Boxlite: Permission Bypass Allows Modification of Read-Only Files via virtiofs

Boxlite is a sandbox service designed to allow users to execute untrusted code in lightweight virtual machines (Boxes). A key security feature is the ability to mount host directories in read-only mode into the VM using the virtiofs protocol, preventing modifications to host data. However, a vulnerability exists that allows malicious code within the container to bypass these read-only restrictions. This is because Boxlite’s implementation relies on adding the MS_RDONLY flag after mounting, and does not restrict kernel capabilities. Malicious code can remount the directory in read-write mode. In typical usage scenarios, such as AI Agent sandboxes where user code, virtual environments, and configuration files are mounted read-only, this vulnerability allows attackers to plant malicious code and gain code execution on the host, leading to supply chain risks. The vulnerability exists because the underlying libkrun library does not support read-only mounts, and Boxlite’s guest agent (Zone 0) is not trusted to enforce the restriction.

Attack Chain

1. A user mounts a host directory into a Boxlite VM with the read_only flag set to true in the VolumeSpec.
2. The Boxlite runtime logs the read_only setting but does not pass it to the krun_add_virtiofs function, which lacks a read-only parameter.
3. The hypervisor exposes the virtiofs share to the guest with full read-write access at the device level via libkrun.
4. The read_only flag is sent to the guest agent as a mount instruction via gRPC.
5. The guest agent, running untrusted code, receives the mount instruction with the read_only flag.
6. The malicious code uses the mount command with the remount,rw options to change the mount flags of the virtiofs share from read-only to read-write.
7. The attacker writes to the now writable directory, modifying or creating files on the host system.
8. The attacker gains code execution capability on the host.

Impact

Successful exploitation allows malicious code running inside a Boxlite sandbox to bypass intended security restrictions and perform arbitrary write operations on directories that were supposed to be read-only.
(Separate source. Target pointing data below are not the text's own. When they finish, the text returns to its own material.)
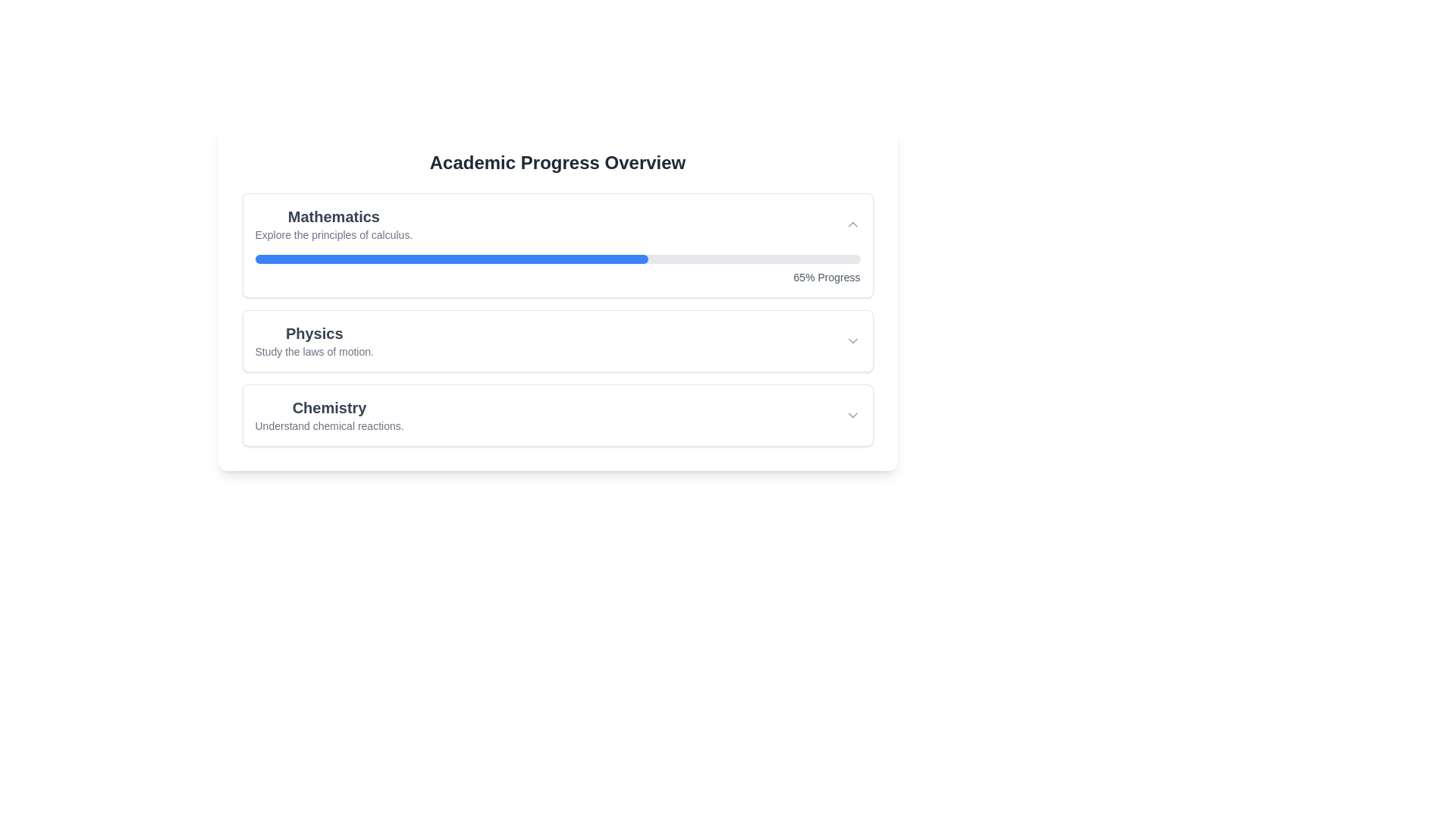 The image size is (1456, 819). Describe the element at coordinates (557, 341) in the screenshot. I see `the second list item representing the 'Physics' topic` at that location.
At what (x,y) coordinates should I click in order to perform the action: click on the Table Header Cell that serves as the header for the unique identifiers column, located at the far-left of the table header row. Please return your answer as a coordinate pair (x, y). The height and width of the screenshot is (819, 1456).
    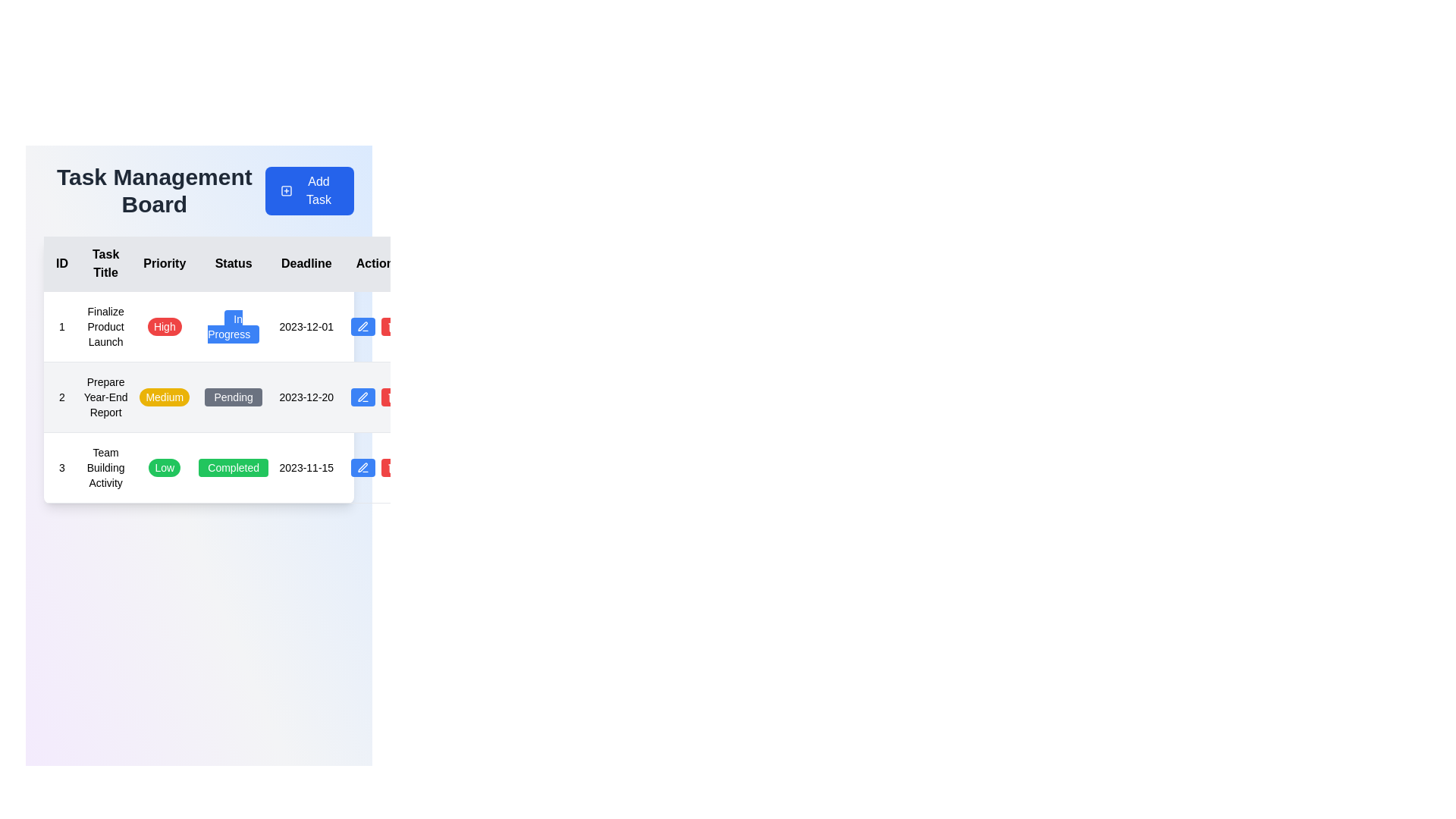
    Looking at the image, I should click on (61, 262).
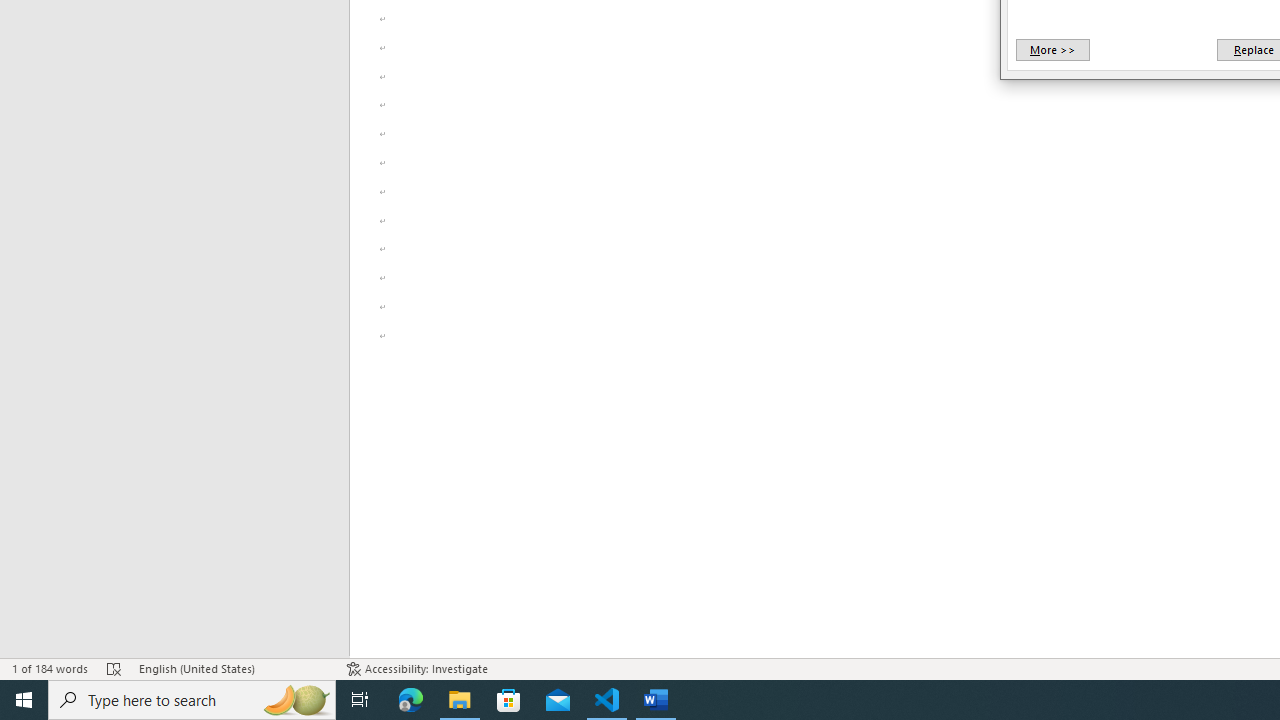  Describe the element at coordinates (459, 698) in the screenshot. I see `'File Explorer - 1 running window'` at that location.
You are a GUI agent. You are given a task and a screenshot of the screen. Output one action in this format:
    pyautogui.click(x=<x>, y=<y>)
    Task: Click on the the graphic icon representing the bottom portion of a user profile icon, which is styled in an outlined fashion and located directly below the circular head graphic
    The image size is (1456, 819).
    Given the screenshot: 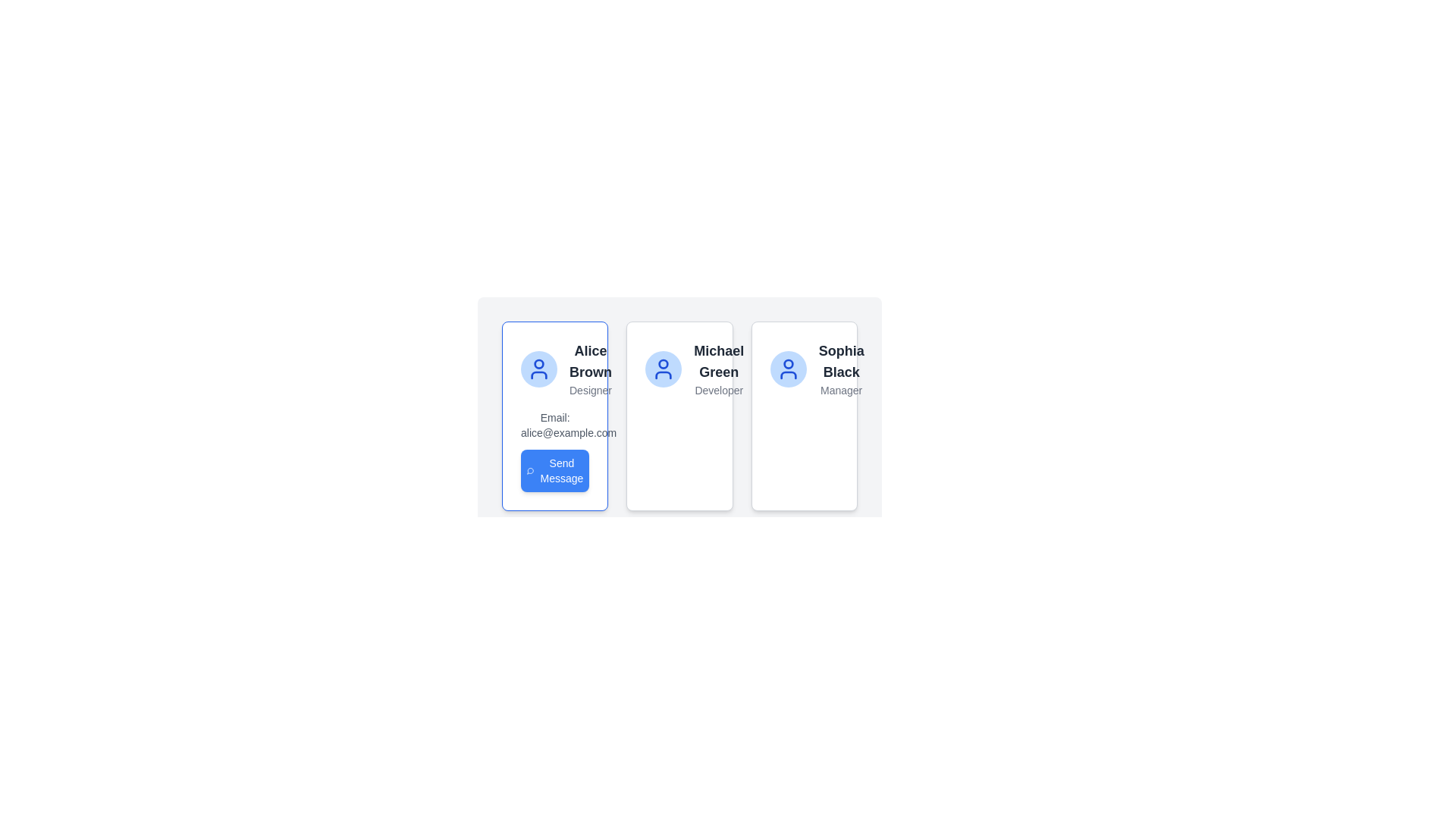 What is the action you would take?
    pyautogui.click(x=538, y=375)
This can lead to code execution on the host, potentially compromising user data, virtual environments, and configuration files. This is especially dangerous in AI Agent scenarios, potentially leading to supply chain risks by planting malicious code in trusted environments. While the exact number of victims is unknown, the impact on affected Boxlite deployments could be significant, especially those relying on the read-only mount feature for security.

Recommendation

• Upgrade to a patched version of Boxlite that addresses the read-only bypass vulnerability (reference: GHSA-g6ww-w5j2-r7x3).
• Implement a capability drop profile to remove the CAP_SYS_ADMIN capability from the container, preventing the remount attack (reference: Attack Chain step 6).
• Deploy the Sigma rule “Detect Boxlite Read-Only Bypass via Mount Remount” to detect attempts to remount file systems within Boxlite containers (reference: rules).
• Review all volume specifications to ensure that sensitive host directories are not being mounted into Boxlite VMs without adequate write protection (reference: Attack Chain step 1).